### Required work
Leaving the images behind, copy every line of the records exactly.

### Information shown
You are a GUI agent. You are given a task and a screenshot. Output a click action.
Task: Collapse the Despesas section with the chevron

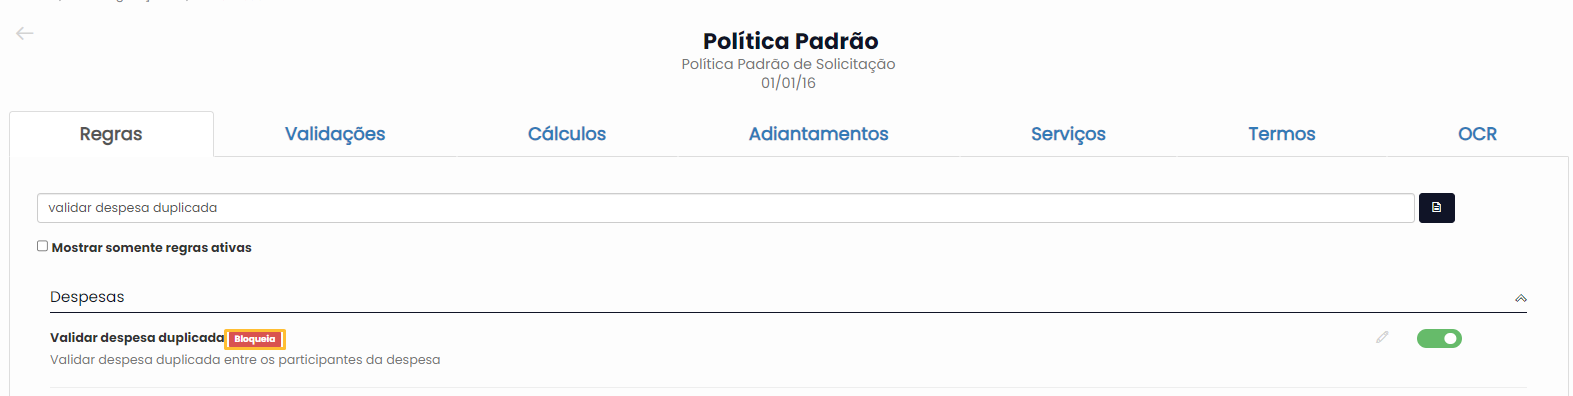[1520, 298]
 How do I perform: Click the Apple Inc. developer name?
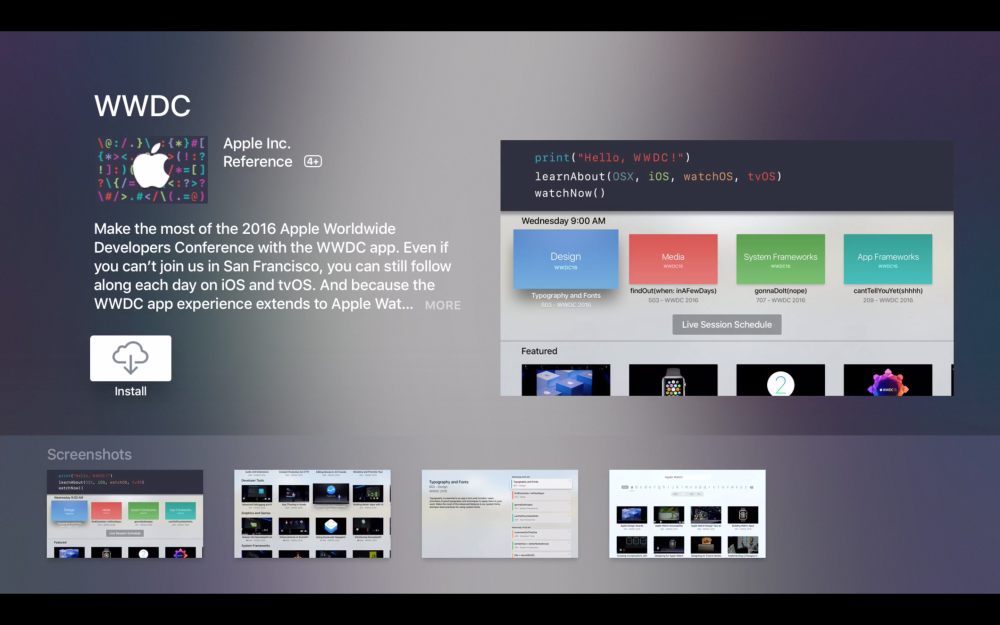(257, 144)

### Result of this task
You are a GUI agent. You are given a task and a screenshot. Output a click action.
Task: Collapse the Despesas section with the chevron

[1520, 298]
 How do I perform: Click the Apple Inc. developer name?
(257, 144)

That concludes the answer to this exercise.